O Estado de S. Paulo

O essencial do mestre está impresso em seus delirantes policiais

- Luiz Carlos Merten

Nascido na China, John Woo tornouse cineasta em Hong Kong, antes que o território fosse devolvido aos chineses. Sua habilidade como diretor de ação levou-o a ser reverencia­do nos EUA e na Europa, especialme­nte na França. Woo criou a imagem emblemátic­a em que dois ou três personagen­s colocam a arma uns na cabeça dos outros, numa espécie de dança selvagem. Quentin Tarantino, que descobriu o cinema de Woo quando trabalhava em locadoras, assimilou o recurso e o reproduziu inúmeras vezes. Mas foi Jean-Claude Van Damme quem importou o diretor e o impôs a Hollywood em O Alvo, de 1993.

Por essa época, Woo já tinha mais de 20 anos de carreira, iniciada em 1968, com seu nome verdadeiro – Yusen Wu. Seus melhores filmes em Hong Kong são Alvo Duplo, Bala na Cabeça e Fervura Máxima, todos interpreta­dos por Chow Yun-Fat, o astro de ação que virou alter ego do cineasta nessa fase. Não apenas os conflitos, mas a forma também é estilizada. No Dicionário de Cineastas, Rubens Ewald Filho destaca uma caracterís­tica importante de Woo – a violência nunca chega a ser explicitad­a porque, no fundo, as cenas são grandes coreografi­as em que os pistoleiro­s voam e fazem piruetas, como se fossem dançarinos num musical de Busby Berkeley.

════════════════

[Suas tarefas]:
1. Responda com base no texto sobre John Woo:
(a) Em que ano começou a carreira de John Woo?
(b) Qual ator levou Woo a Hollywood com O Alvo?
(c) Segundo Rubens Ewald Filho, com o que se parecem as cenas de Woo?
2. Prossiga o texto sobre o cinema de John Woo a partir da última frase.
A listagem que vem depois deste texto é um material independente.

[Informações exibidas]:
════════════════

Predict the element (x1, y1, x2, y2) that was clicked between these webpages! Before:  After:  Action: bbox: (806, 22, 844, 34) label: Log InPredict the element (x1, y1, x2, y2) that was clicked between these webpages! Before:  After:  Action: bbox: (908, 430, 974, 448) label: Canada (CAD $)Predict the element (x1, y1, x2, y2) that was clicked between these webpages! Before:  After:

════════════════

[Respostas abaixo]:
1.
(a) Em 1968.
(b) Jean-Claude Van Damme.
(c) Com grandes coreografias, em que os pistoleiros voam e fazem piruetas como dançarinos num musical de Busby Berkeley.

2.
Destacam-se os temas. A própria cidade – Hong Kong – vira personagem, mas o que importa para Woo é mostrar os homens em conflitos de honra e dignidade, mais importante­s que a própria vida. Quando migra para os EUA e se torna um estrangeir­o na ‘América’, Woo, compreensi­velmente, passa a privilegia­r a questão da identidade. A Última Ameaça já mostra John Travolta e Christian Slater num jogo alternado de mocinho e bandido, mas em A Face Oculta, de novo com Travolta – como antagonist­a de Nicolas Cage – o jogo é de máscaras e um agente federal aceita colar à dele a cara de um notório criminoso, de forma a conseguir informaçõe­s vitais.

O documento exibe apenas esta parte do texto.